Exercise instructions = In the records below, begin at the line containing "Task: Click the Новая статья button" and end at the line containing "This screenshot has width=1344, height=896."; quote every line in that span exactly, including both boundary lines, and no others.

Source information =
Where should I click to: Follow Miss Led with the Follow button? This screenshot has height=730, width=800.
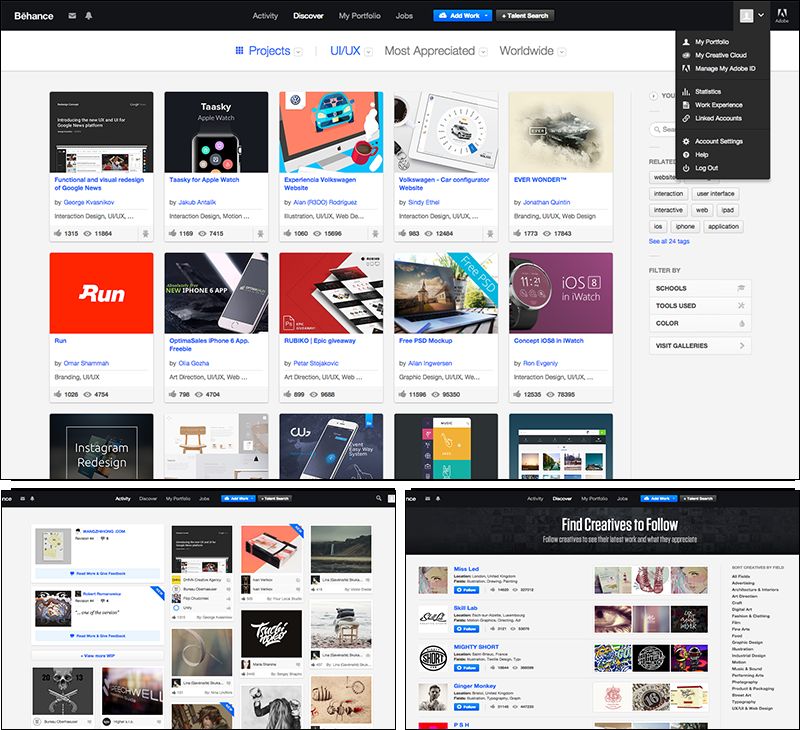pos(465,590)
==
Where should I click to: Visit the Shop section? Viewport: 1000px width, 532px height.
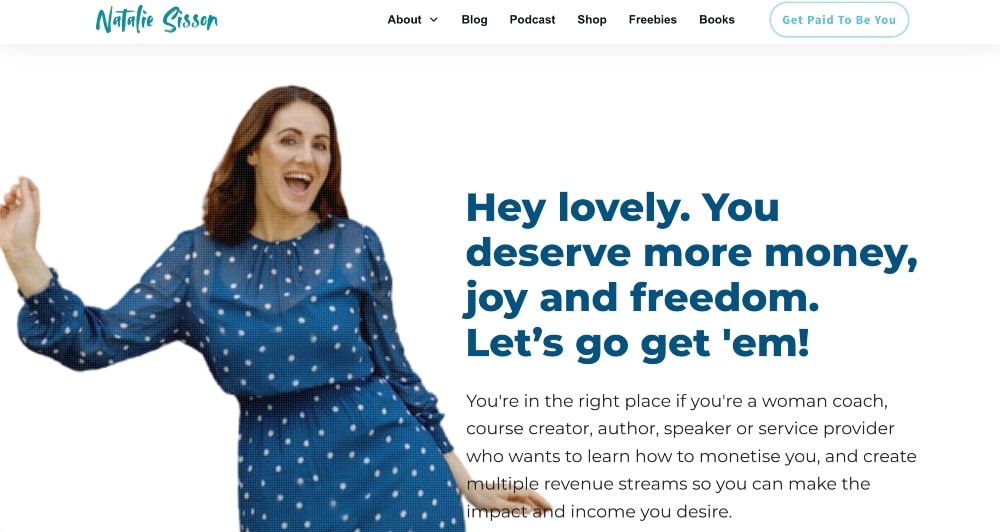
==
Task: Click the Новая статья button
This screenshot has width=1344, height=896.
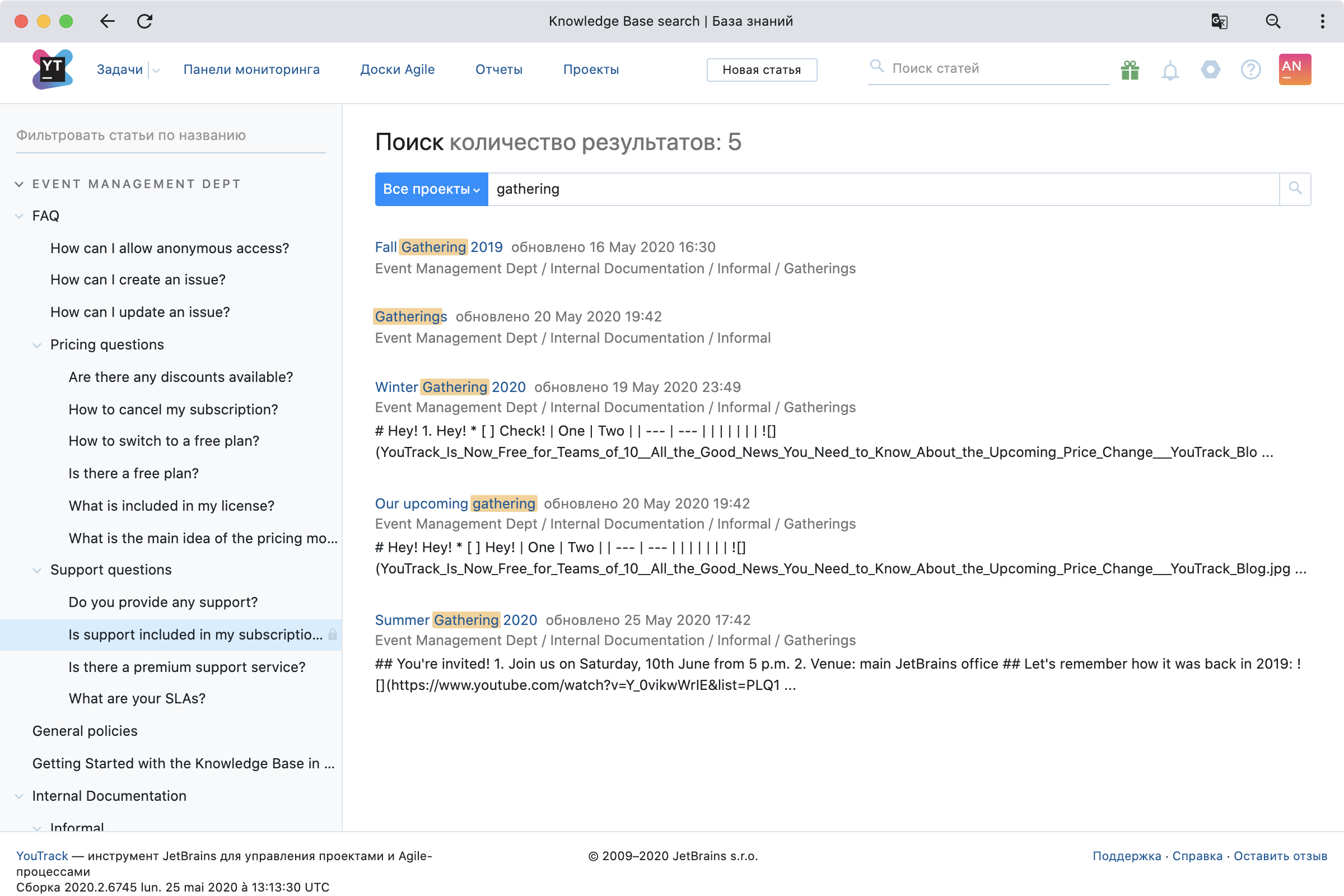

Reply =
Task: Click the Новая статья button
This screenshot has width=1344, height=896.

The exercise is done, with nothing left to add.